The anxiety of the internship search culminated with Valura, closing out this period of career stabilization with a definitive, if painful, lesson.

The Valura Story

Valura didn’t come easy from the start. Getting the interview itself took persistence — following up, staying visible, not letting the process go cold before it even began. That’s a skill in itself, and we had it. Priyesh Ranjan’s team eventually gave us a shot: a 75-minute technical interview, run by Avish Vijay Shetty, coordinated by Yash Parashar. Seventy-five minutes is long. Long enough that surface-level answers don’t survive — you either know the terrain or the cracks show halfway through. We walked in with the same asset that had gotten us this far: CommitT, the architecture, the story of a solo founder who built a real system, not a toy project. Afterward, we followed our right instinct — sent over CommitT’s documentation as a follow-up, a way of saying this is what we actually build, evaluate us on this too. Then it went quiet. We spent days refreshing inboxes, completely consumed by the anxiety of the wait. For a while, that silence was ambiguous — no explicit rejection, no explicit feedback, just nothing. But the quiet finally resolved into an answer: rejected. Same shape as Drop/Yap, different texture. No specific bug got named in the story this time — no memory leak, no bitmap issue on record — but the terrain being tested was the same terrain: useMemo dependency arrays, JavaScript event loop ordering, JSI and native internals. Two different rooms, two different interviewers, one company we followed relentlessly to get in front of — and the same fault line underneath.

The Thread Connecting Both Stories

Strip away the specifics — the founders, the take-homes, the follow-up emails — and one signal remains, confirmed twice, independently: We can architect a system a stranger would respect. We cannot yet defend, live and under pressure, the low-level native code an AI helped us write. That’s not a talent gap. It’s a practice gap — the gap between having built something and having rebuilt it in your own head enough times that no question can surprise you. The three specific fault lines, both times:
  1. useMemo dependency arrays — the “why did you include/exclude this” line of questioning that exposes whether you actually understand React’s render cycle or just trust that the linter didn’t complain.
  2. JavaScript event loop ordering — microtasks vs macrotasks, what logs first, why a promise resolves before a setTimeout fires.
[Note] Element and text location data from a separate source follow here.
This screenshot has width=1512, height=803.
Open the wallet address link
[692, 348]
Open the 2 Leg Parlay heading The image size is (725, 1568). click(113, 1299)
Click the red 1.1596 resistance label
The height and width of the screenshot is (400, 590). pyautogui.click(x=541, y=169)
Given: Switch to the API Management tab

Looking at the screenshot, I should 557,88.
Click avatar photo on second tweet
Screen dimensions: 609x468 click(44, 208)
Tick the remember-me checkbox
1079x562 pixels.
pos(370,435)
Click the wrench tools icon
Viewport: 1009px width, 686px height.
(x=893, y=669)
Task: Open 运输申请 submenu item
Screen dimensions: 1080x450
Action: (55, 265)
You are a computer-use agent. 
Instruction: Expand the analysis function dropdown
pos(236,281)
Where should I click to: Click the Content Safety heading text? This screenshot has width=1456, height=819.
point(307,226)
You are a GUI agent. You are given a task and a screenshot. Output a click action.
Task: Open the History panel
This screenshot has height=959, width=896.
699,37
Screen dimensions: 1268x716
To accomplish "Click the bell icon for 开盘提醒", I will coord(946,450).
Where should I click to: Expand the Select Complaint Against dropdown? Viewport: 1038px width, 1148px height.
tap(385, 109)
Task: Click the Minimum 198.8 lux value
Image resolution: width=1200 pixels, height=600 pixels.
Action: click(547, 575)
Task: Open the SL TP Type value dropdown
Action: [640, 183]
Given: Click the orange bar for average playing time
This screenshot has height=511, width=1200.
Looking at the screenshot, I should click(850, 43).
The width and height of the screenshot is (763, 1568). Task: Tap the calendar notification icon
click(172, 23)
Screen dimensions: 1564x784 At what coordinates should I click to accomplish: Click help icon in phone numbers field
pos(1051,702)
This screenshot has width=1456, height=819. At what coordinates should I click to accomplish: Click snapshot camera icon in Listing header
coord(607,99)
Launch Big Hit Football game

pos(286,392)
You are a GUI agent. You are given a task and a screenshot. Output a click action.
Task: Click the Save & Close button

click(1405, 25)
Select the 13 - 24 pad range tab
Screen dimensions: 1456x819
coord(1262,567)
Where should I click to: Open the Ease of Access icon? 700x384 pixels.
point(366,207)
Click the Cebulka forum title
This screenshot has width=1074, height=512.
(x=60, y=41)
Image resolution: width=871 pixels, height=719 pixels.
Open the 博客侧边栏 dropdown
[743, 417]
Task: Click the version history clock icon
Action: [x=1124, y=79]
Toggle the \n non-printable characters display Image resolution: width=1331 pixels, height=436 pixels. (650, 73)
Foundational, and brutal when it’s asked cold.
  3. JSI / native module internals — the bridge between JavaScript and Kotlin/Java, exactly where Drop/Yap’s memory leak and bitmap bug lived, and almost certainly where Valura’s 75 minutes went looking too.
Two companies. Two rejections. One diagnosis, confirmed from two independent angles — which, strange as it sounds, is useful. It means there’s one thing to fix, not five. Next chapter, still unwritten: Speko.